André Luiz Maia, De Paraty, RJ / 03 de julho de 2016
Foto: Mariana Vergara/ divulgação
A Festa Literária Internacional de Paraty (Flip) ganha contornos cada vez mais democráticos. Sua 14ª edição, que termina hoje, só reafirma a sensação de todos que já vieram várias vezes ao evento: ele é muito maior do que simplesmente as atividades centradas na Tenda dos Autores.

Como peça centralizadora, as discussões nas mesas oficiais deram a tônica de todo o evento, que este ano teve um olhar especial voltado para a poesia.

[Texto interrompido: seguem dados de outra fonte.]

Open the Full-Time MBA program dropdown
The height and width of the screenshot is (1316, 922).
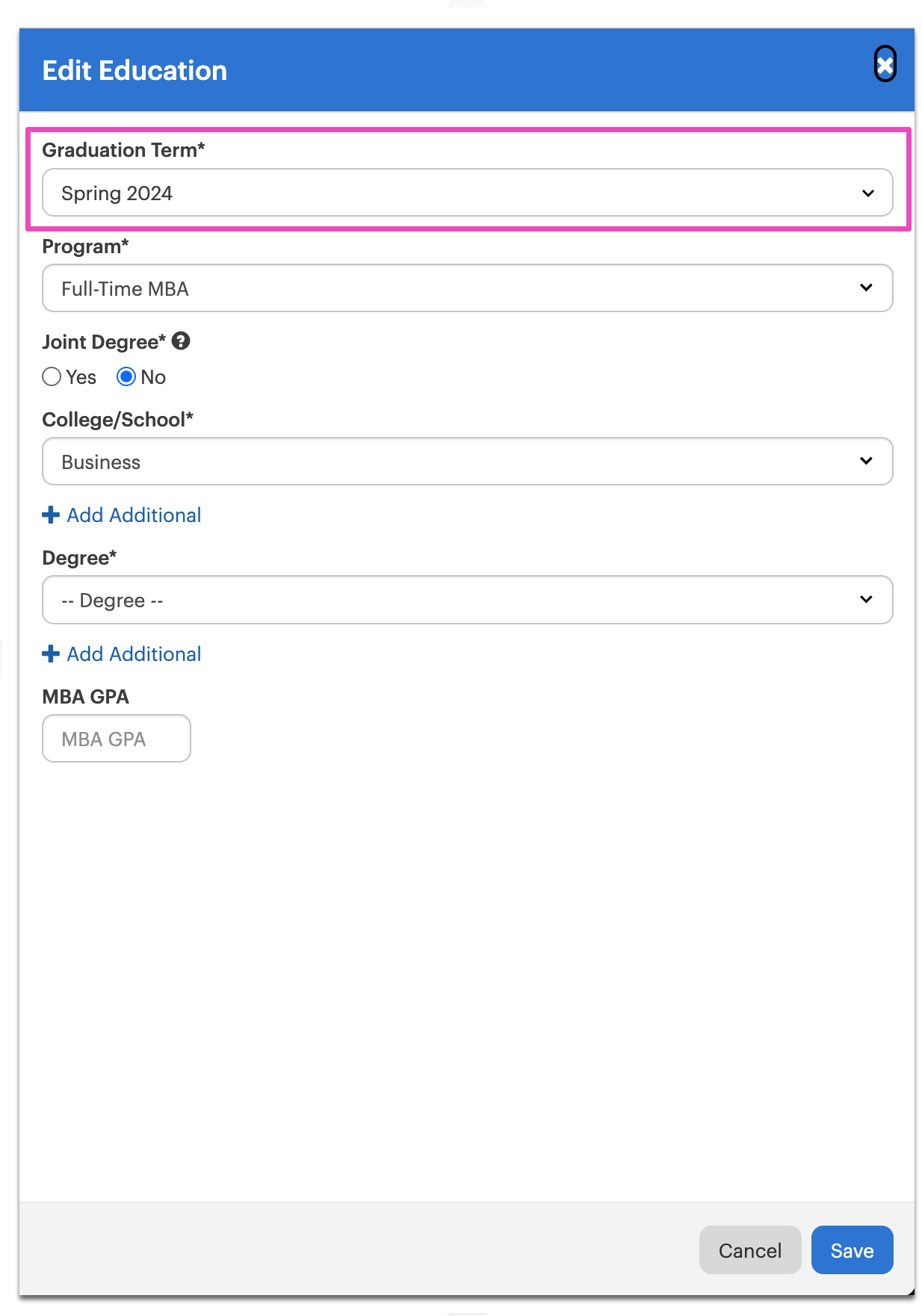click(468, 288)
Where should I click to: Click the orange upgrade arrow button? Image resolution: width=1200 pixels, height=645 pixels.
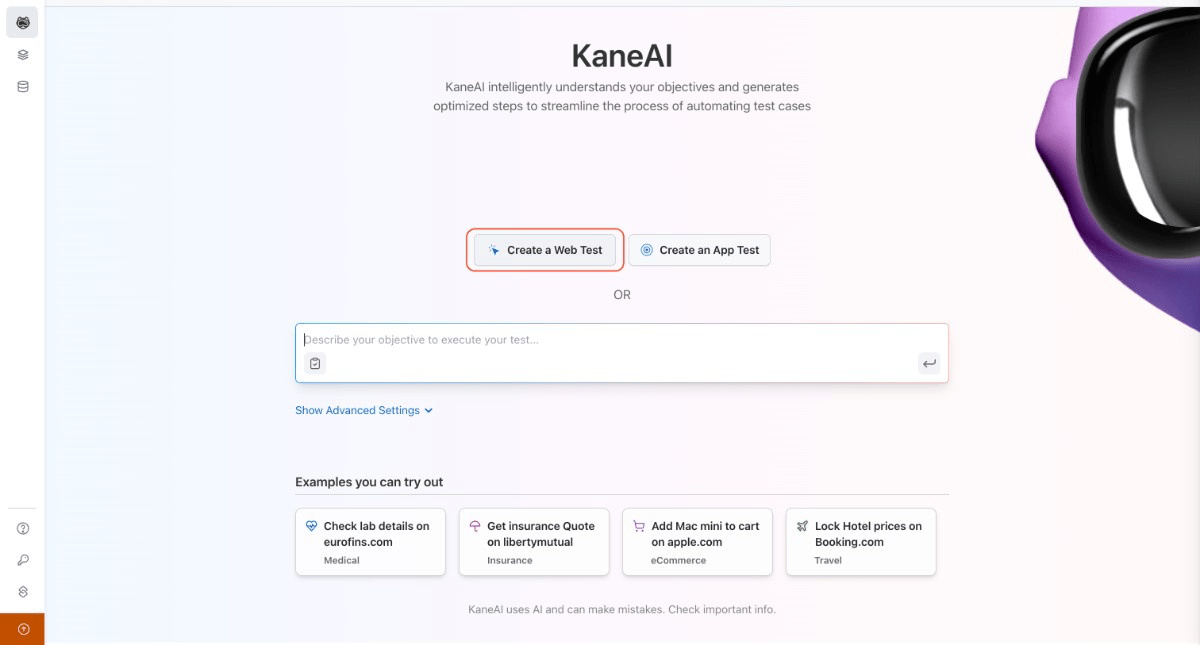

O motivo evidente é sua homenageada, a poeta Ana Cristina César.

Na programação oficial, as poetas contemporâneas Annita Costa Malufe, Laura Liuzzi e Marília Garcia se reuniam na mesa “A teus pés” para salientar a importância de uma figura como Ana Cristina César no centro da discussão de um evento como a Flip em um tempo de discussões sobre representatividade feminina.

Ao mesmo tempo, as escritoras Conceição Evaristo, Ana Maria Gonçalves, Andrea Del Fuego, Roberta Estrela D’Alva e Maria Valéria Rezende – nossa representante da Paraíba – incendiavam um debate no Espaço Itaú Cultural de Literatura, na programação paralela, sobre as lacunas que festivais do gênero ainda precisam preencher no quesito da diversidade e da pluralidade de vozes.